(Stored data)
▽

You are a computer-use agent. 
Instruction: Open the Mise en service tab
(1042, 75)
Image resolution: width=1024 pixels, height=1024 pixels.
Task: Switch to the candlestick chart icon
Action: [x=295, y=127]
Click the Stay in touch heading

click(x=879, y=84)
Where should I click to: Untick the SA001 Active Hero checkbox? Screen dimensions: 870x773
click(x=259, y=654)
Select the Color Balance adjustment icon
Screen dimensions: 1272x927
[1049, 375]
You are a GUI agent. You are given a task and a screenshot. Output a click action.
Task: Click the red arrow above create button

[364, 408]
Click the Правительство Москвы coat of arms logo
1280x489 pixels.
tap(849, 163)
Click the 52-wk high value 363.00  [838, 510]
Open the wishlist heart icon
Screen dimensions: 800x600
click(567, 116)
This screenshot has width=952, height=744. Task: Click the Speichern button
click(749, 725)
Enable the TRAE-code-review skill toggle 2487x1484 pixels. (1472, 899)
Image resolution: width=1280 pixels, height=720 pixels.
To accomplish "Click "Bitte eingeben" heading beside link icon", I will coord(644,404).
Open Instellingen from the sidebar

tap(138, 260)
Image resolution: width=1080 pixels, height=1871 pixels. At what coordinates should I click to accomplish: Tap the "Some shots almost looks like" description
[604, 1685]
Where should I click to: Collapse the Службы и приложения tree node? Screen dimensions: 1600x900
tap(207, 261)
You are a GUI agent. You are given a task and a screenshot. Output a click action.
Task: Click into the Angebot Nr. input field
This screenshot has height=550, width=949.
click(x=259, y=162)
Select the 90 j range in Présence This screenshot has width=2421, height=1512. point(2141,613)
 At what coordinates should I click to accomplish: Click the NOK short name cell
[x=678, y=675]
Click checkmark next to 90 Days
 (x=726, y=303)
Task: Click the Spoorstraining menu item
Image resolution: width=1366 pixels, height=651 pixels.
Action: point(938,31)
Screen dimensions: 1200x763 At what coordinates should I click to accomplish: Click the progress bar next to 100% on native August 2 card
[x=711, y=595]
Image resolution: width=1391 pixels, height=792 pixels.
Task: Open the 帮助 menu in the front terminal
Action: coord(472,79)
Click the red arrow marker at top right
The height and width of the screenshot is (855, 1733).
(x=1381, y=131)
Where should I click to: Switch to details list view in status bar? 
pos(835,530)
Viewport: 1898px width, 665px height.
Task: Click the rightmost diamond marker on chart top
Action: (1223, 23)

△

- _Problem details_
For this exercise, write all the records out again exactly.

- _Written reply_
You are a computer-use agent. 
Instruction: Open the Mise en service tab
(1042, 75)
Image resolution: width=1024 pixels, height=1024 pixels.
Task: Switch to the candlestick chart icon
Action: [x=295, y=127]
Click the Stay in touch heading

click(x=879, y=84)
Where should I click to: Untick the SA001 Active Hero checkbox? Screen dimensions: 870x773
click(x=259, y=654)
Select the Color Balance adjustment icon
Screen dimensions: 1272x927
[1049, 375]
You are a GUI agent. You are given a task and a screenshot. Output a click action.
Task: Click the red arrow above create button

[364, 408]
Click the Правительство Москвы coat of arms logo
1280x489 pixels.
tap(849, 163)
Click the 52-wk high value 363.00  [838, 510]
Open the wishlist heart icon
Screen dimensions: 800x600
click(567, 116)
This screenshot has width=952, height=744. Task: Click the Speichern button
click(749, 725)
Enable the TRAE-code-review skill toggle 2487x1484 pixels. (1472, 899)
Image resolution: width=1280 pixels, height=720 pixels.
To accomplish "Click "Bitte eingeben" heading beside link icon", I will coord(644,404).
Open Instellingen from the sidebar

tap(138, 260)
Image resolution: width=1080 pixels, height=1871 pixels. At what coordinates should I click to accomplish: Tap the "Some shots almost looks like" description
[604, 1685]
Where should I click to: Collapse the Службы и приложения tree node? Screen dimensions: 1600x900
tap(207, 261)
You are a GUI agent. You are given a task and a screenshot. Output a click action.
Task: Click into the Angebot Nr. input field
This screenshot has height=550, width=949.
click(x=259, y=162)
Select the 90 j range in Présence This screenshot has width=2421, height=1512. point(2141,613)
 At what coordinates should I click to accomplish: Click the NOK short name cell
[x=678, y=675]
Click checkmark next to 90 Days
 (x=726, y=303)
Task: Click the Spoorstraining menu item
Image resolution: width=1366 pixels, height=651 pixels.
Action: point(938,31)
Screen dimensions: 1200x763 At what coordinates should I click to accomplish: Click the progress bar next to 100% on native August 2 card
[x=711, y=595]
Image resolution: width=1391 pixels, height=792 pixels.
Task: Open the 帮助 menu in the front terminal
Action: coord(472,79)
Click the red arrow marker at top right
The height and width of the screenshot is (855, 1733).
(x=1381, y=131)
Where should I click to: Switch to details list view in status bar? 
pos(835,530)
Viewport: 1898px width, 665px height.
Task: Click the rightmost diamond marker on chart top
Action: (1223, 23)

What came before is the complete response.